Please express the material from the line with "Image resolution: width=599" to the line with "Action: coord(1021,851)" as a numbered list, leaving out blank lines.

*** RECORD EXCERPTS ***

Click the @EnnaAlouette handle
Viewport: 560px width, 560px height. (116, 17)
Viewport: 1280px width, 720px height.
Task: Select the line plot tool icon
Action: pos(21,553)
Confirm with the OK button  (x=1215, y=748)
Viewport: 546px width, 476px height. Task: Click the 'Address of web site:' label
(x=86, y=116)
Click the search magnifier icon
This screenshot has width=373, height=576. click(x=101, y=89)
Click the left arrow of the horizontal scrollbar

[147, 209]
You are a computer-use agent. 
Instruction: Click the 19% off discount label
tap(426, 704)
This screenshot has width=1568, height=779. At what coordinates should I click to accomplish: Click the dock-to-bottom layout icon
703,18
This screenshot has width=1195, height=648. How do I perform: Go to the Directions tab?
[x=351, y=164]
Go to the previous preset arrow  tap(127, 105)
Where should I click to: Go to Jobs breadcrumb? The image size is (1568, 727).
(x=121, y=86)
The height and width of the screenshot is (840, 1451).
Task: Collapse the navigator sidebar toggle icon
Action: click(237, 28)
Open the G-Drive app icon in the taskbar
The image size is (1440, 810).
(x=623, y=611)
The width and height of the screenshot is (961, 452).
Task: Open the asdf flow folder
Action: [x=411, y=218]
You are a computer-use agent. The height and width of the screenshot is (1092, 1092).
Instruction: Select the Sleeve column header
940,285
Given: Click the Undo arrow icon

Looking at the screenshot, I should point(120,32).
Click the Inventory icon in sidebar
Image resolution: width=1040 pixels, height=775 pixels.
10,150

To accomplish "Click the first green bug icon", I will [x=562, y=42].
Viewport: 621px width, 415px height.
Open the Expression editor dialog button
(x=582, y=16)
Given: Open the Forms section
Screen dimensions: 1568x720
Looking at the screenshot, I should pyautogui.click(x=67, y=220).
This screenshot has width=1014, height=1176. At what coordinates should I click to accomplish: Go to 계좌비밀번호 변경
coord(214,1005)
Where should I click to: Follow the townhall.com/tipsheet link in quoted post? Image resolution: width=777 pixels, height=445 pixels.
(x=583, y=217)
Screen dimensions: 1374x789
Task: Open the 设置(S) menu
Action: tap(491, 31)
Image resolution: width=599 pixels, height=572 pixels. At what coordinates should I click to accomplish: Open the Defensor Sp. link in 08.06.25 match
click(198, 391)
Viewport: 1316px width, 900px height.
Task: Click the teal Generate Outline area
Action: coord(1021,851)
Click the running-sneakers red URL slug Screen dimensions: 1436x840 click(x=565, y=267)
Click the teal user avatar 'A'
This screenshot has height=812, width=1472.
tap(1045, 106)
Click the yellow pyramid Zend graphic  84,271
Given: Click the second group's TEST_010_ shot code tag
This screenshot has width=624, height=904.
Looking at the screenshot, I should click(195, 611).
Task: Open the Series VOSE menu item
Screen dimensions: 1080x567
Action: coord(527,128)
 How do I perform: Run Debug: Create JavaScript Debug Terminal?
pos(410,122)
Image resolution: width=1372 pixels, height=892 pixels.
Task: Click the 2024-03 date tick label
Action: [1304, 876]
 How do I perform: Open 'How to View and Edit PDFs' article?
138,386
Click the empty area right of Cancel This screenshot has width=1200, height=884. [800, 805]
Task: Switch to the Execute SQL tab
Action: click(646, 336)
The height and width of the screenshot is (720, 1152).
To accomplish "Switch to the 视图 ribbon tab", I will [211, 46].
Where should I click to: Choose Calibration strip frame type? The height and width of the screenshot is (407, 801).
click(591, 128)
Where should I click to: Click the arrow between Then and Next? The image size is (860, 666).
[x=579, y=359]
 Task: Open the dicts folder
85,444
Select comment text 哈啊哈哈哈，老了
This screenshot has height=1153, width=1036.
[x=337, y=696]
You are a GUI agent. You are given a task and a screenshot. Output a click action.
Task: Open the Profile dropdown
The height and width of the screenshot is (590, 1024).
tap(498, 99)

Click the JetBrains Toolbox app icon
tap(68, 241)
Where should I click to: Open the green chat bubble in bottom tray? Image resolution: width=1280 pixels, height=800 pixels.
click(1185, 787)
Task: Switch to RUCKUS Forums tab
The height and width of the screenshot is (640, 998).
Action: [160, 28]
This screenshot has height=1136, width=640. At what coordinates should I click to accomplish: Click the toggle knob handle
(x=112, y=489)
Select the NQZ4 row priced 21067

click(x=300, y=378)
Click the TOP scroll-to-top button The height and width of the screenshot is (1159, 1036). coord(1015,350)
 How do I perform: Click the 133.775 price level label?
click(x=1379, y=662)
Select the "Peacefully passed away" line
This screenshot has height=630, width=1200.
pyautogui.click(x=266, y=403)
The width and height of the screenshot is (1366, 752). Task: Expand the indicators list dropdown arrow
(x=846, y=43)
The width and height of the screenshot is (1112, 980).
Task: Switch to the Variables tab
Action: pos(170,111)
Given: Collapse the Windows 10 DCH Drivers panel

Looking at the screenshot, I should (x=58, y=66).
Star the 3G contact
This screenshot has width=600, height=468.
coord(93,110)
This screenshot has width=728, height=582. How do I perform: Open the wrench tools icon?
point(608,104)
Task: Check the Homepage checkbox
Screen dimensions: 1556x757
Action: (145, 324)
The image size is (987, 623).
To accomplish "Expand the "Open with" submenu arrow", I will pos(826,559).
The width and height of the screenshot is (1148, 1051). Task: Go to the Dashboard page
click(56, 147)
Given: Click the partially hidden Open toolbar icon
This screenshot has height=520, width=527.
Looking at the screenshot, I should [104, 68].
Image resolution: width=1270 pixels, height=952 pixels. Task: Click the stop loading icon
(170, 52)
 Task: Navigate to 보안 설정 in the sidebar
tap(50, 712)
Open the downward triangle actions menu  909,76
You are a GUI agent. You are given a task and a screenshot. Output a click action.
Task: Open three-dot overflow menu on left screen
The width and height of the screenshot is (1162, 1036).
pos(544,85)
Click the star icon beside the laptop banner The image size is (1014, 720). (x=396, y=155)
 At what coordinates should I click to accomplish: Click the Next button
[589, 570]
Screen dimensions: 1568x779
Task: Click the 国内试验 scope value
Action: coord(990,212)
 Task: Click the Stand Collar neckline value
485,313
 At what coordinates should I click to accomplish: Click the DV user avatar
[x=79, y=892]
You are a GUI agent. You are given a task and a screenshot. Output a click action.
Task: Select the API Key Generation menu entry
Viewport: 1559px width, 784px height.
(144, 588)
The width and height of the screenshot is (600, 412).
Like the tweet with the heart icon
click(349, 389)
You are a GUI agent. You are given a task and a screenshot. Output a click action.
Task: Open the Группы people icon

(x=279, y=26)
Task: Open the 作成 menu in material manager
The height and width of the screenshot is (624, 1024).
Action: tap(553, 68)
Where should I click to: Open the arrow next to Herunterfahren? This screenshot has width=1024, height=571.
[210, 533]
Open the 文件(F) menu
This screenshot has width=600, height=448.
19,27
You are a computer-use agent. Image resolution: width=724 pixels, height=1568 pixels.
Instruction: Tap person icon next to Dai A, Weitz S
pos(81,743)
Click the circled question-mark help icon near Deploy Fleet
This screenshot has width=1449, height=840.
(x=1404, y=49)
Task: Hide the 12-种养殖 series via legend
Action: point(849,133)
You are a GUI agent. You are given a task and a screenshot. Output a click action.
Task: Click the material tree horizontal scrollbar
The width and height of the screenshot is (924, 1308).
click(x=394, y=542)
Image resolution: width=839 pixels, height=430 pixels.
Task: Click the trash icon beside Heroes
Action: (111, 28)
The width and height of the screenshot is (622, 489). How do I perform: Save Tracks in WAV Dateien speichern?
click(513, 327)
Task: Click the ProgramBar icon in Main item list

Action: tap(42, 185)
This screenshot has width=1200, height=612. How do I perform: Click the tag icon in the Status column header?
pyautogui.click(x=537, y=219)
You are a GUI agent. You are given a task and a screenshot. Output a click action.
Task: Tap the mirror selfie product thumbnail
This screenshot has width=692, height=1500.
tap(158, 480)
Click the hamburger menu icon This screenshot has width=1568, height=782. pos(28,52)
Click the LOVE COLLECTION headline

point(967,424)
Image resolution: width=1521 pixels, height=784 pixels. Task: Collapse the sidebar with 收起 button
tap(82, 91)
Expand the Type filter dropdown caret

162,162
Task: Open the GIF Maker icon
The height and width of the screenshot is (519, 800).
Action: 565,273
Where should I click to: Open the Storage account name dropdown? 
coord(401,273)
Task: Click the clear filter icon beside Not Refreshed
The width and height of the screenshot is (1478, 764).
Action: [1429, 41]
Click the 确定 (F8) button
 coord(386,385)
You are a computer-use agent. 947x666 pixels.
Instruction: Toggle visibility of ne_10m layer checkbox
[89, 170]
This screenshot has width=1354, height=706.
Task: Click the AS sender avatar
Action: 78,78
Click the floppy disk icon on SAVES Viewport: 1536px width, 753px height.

***

**FINISHED EXERCISE**.
1. Image resolution: width=599 pixels, height=572 pixels. At what coordinates should I click to accomplish: Open the Defensor Sp. link in 08.06.25 match
2. click(198, 391)
3. Viewport: 1316px width, 900px height.
4. Task: Click the teal Generate Outline area
5. Action: coord(1021,851)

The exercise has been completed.